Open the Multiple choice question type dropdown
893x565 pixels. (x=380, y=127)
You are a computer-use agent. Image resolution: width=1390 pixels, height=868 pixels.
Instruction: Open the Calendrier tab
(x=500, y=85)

══════════════════════════════

■ What the task asks: Recast the listing above as a two-column CSV headed instruction and location. Give every text with its answer one row, each in a single quoted field, with line breaks changed to spaces.

■ Task result:
instruction,location
"Open the Multiple choice question type dropdown","893x565 pixels. (x=380, y=127)"
"You are a computer-use agent. Image resolution: width=1390 pixels, height=868 pixels. Instruction: Open the Calendrier tab","(x=500, y=85)"